In 1951, I took over as conductor of the male voice choir from my father. He wasn’t well, so he asked me to take on the job. I was living at Bishopsworth at the time, and running a choir there. I’d had a male voice choir in the army during the War. But when I came to Timsbury I was fully aware that I was taking on a very old established organisation and I had to keep my end up, of course. My first engagement was a Harvest Anniversary at the Tabor Chapel, and afterwards my father was most thrilled when I told him we’d had a very good afternoon. The next day he died, so that was the last he heard of them. Then I carried on, having awful journeys to make from Bristol in the winter – remember winter 1963? 1 got froze up once, the other side of Marksbury. I had to be towed all the way home that night!
We went to competitions in Bristol, at the university. We were very good, we were praised right up to the hilt by the adjudicator and I said “We’ve got this alright, no doubt about it,” and then be gave it to a Welshman. There was one mark between us and I said “I’m going to blow the bridge up.” The last time we went to competition was the Mid-Somerset Festival at Bath, and we came top. But I didn’t encourage competition much afterwards because 1 found it interfered with our activities around. All the time you spent on competition work, you were missing out somewhere else. Music got too expensive to get 30 or 40 copies for a choir to sing from and then to put on the shelf and never use again. It was tip-top quality stuff, but not really what people want to bear at concerts.

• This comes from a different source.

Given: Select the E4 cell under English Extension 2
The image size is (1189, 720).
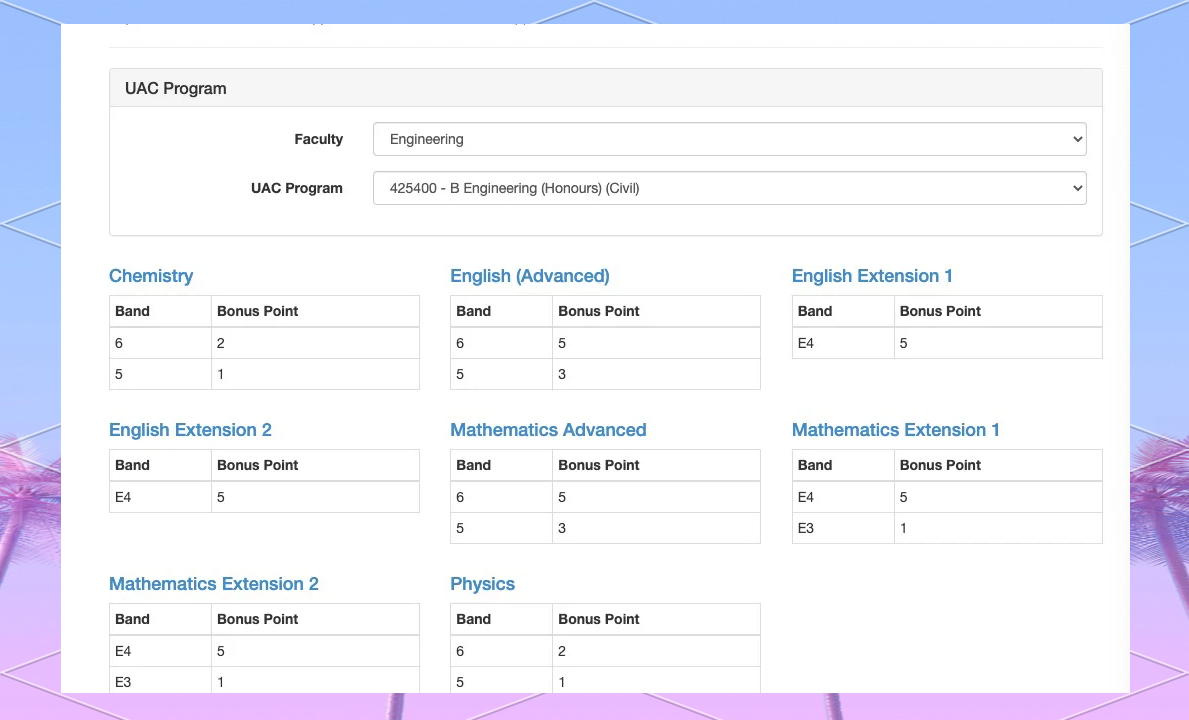Looking at the screenshot, I should (123, 497).
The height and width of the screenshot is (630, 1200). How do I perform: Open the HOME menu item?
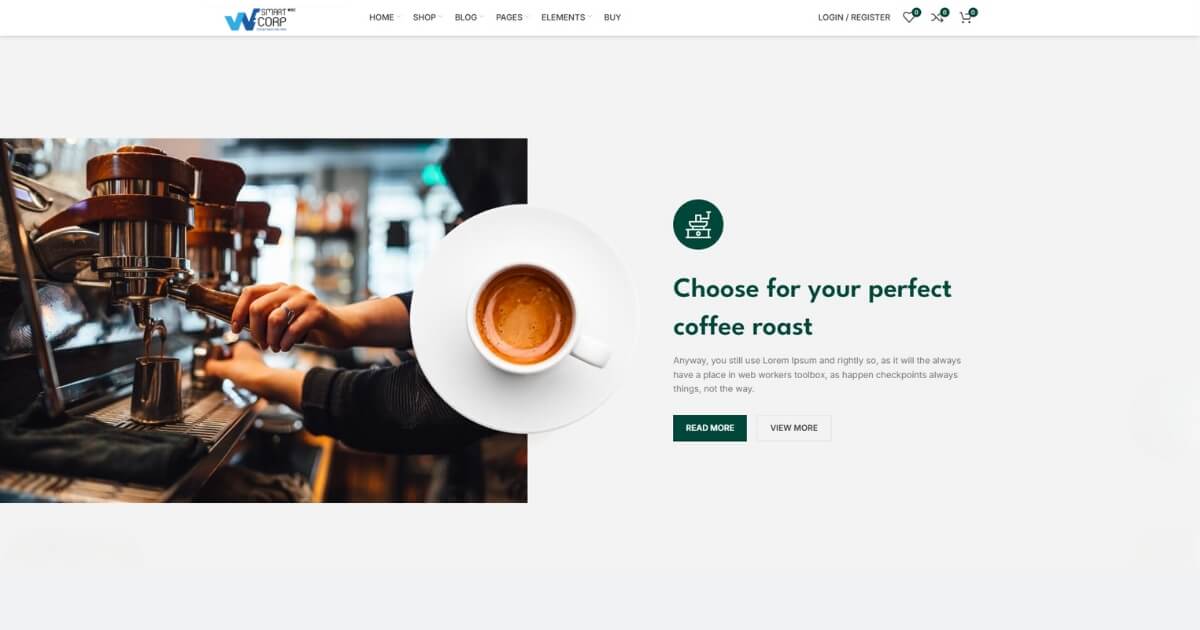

We specialised in real male-voice 4-part song singing. We didn’t do barbershop, or modern compositions. We tried ”Yellow bird”, off beat stuff, but we couldn’t do it. Notewise it isn’t difficult, but it’s syncopated. Timsbury choir have gone quite a lot into spirituals and made a good job of it.
We had fathers and sons in the choir. Three generations of Frickers were in the choir: Sam, George, and George’s three sons. One of these, Bert, is still in the choir today. There were also Jack Greenland and his son Leonard, who was tenor solo, as well as Bill and Claude Hassel.
It is very interesting that in the 66 years of the Male Voice Choir, it has had only three conductors. Of these, Mr. Janes and his son covered over 60 years.